Special a note: I have the upmost respect for our FWC officers and appreciate what they may encounter while at sea. This officer and FWC Capt. were very professional and very much at the ready for any type of encounter while doing there job. I did thank the officer onboard my vessel for his services but he seemed unimpressed. Oh well!


The seas were perfect and flat, we ran WOT on the way home and ended our day with great memories and split up a nice box of meat! 

I didn't take many photos but captured a few for Kia returning to Texas to share back home.


----------



## Realtor (Oct 1, 2007)

dang, with calm seas like that, who cares if you catch any fish.

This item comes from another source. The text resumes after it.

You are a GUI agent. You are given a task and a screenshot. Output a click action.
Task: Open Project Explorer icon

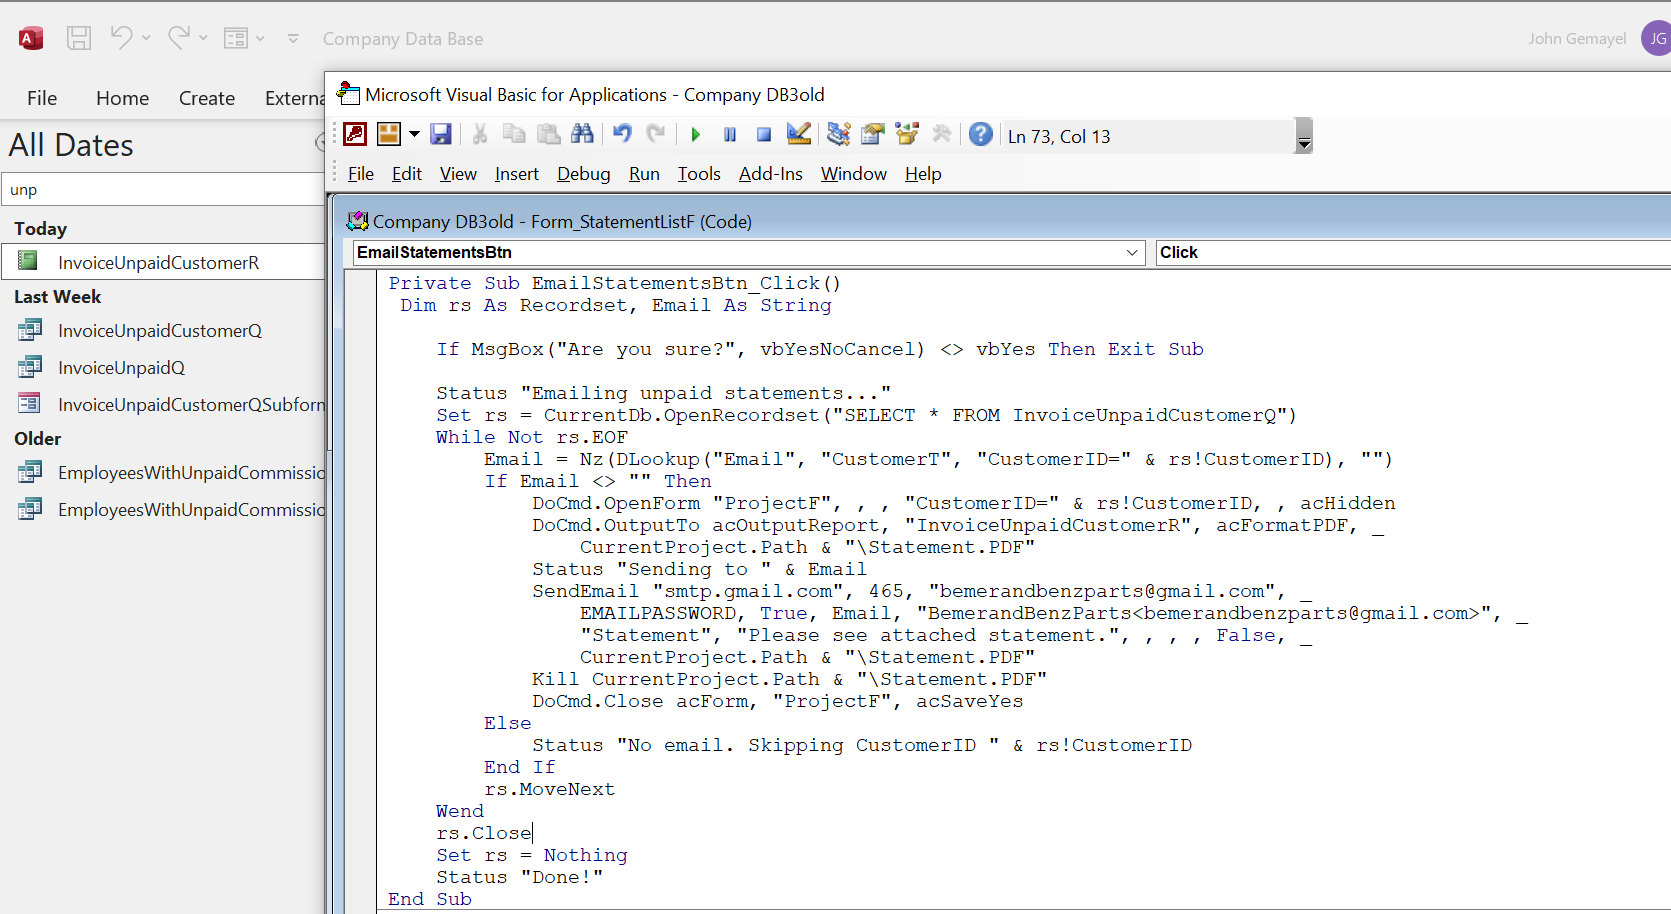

strange the fwc acted like that?


----------



## jaster (Oct 7, 2007)

Great report!


----------



## Bluecape (Sep 29, 2016)

Thanks for the report. Sounds like a great trip!


----------



## GROUPERKING (Sep 28, 2011)

You gotta love catching it that flat out there !


----------



## hjorgan (Sep 30, 2007)

All LEOs go to some BS conferences where they are taught to try to intimidate subjects into spilling the beans. Sometimes it works, most of the times not. Nice day ya'll had, can't wait for a flat day like that when I'm not working. Merry Christmas everybody!


----------



## bcahn (Jan 10, 2013)

What a beautiful day out, thanks for sharing!


----------



## iJabo (Jul 6, 2013)

From the one time I was boarded, I had a near identical experience. Officer was cordial and professional, but searched extremely thoroughly for any hidden fish. 

They undoubtedly find illegal fish very often, so the best thing to do is to remain compliant and polite.


----------